I wanted to buy a ticket on the early morning bus to Bahir Dar. But understanding time in Ethiopia is not an easy task. Ethiopia follows its own time system, different from the rest of the world. It is a 12-hour time system starting at sunrise and ending at sunset. 6 a.m. is 12:00 hours. 6 p.m. is midnight. I finally managed to figure out that there is a bus at 5 a.m. and bought a ticket on that bus. I would reach Bahir Dar at 4 p.m., it was an 11-hour journey. I walked into a restaurant which was essentially a cafe and a bar. I ordered a St. George beer, the oldest beer in Ethiopia. The restaurant was full of very fashionably dressed young women. Ethiopian women are very pretty. My waitress asked me, "Do you want an injera sandwich?". She looked like the Ethiopian waitress in an American diner in Santa Monica, California that I used to frequent. I got a grilled garlic panini with injera in-between. I was having eclectic Ethiopian food.

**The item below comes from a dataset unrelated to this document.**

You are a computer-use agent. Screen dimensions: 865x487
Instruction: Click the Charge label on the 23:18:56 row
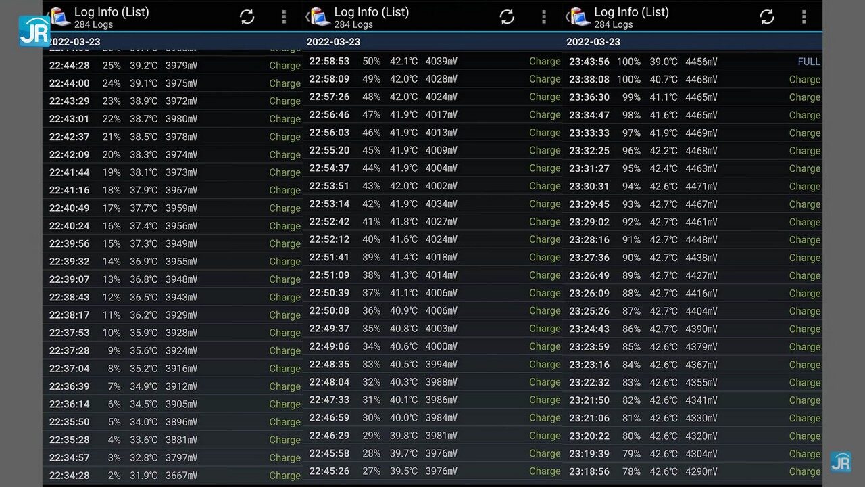(x=804, y=471)
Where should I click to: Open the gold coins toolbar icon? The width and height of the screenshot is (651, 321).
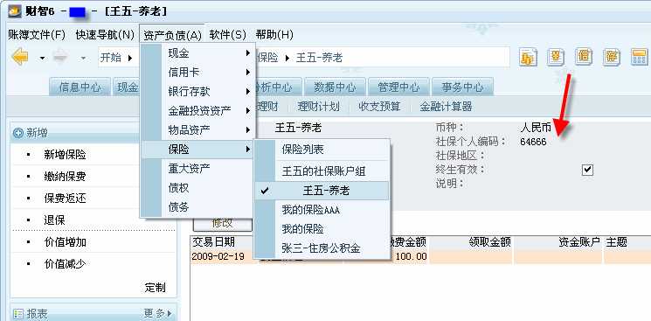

In the restaurant, people who were drinking coffee were all having a caffè macchiato (espresso with a small amount of foamed milk), the most popular coffee in Ethiopia. Young people in Ethiopia do not have the patience for a traditionally brewed Ethiopian coffee. In the traditional method, coffee beans are slow roasted on a coal fire, powdered using a mortar and pestle, then brewed twice in a clay pot. The coffee is of course excellent, but it takes one hour. In Ethiopia, brewing coffee is a ceremony. Young people prefer caffè macchiato, which can be brewed in a few minutes using European espresso machines.
The evening before I left for Bahir Dar, I arranged a taxi for myself. The bus was scheduled to depart at 5 a.m. I wanted the taxi to reach my hotel at 4 a.m. I negotiated a fare with the taxi driver and we exchanged phone numbers. I was in my hotel in my room and my phone rang at midnight. It was the taxi driver. He said, "I cannot come". "What do you mean?", I said. "I want double the fare. Otherwise, I cannot come", he said. I said, "This is blackmail. I cannot get another taxi". "It's not blackmail. It's Ethiopia!", he said. I did not have a choice but to accept. He did turn up at the hotel at 4 a.m. and I got the 5 a.m. bus to Bahir Dar.
My travels through Ethiopia will continue in another blog post.
Have you ever been ripped off by a taxi driver? Of course, you have been! Where have you been ripped off the most?!
Comments please! Thou shalt get a reply!
Update
November 2020: A civil war has broken out in northern Ethiopia. The airport in Bahir Dar got bombed.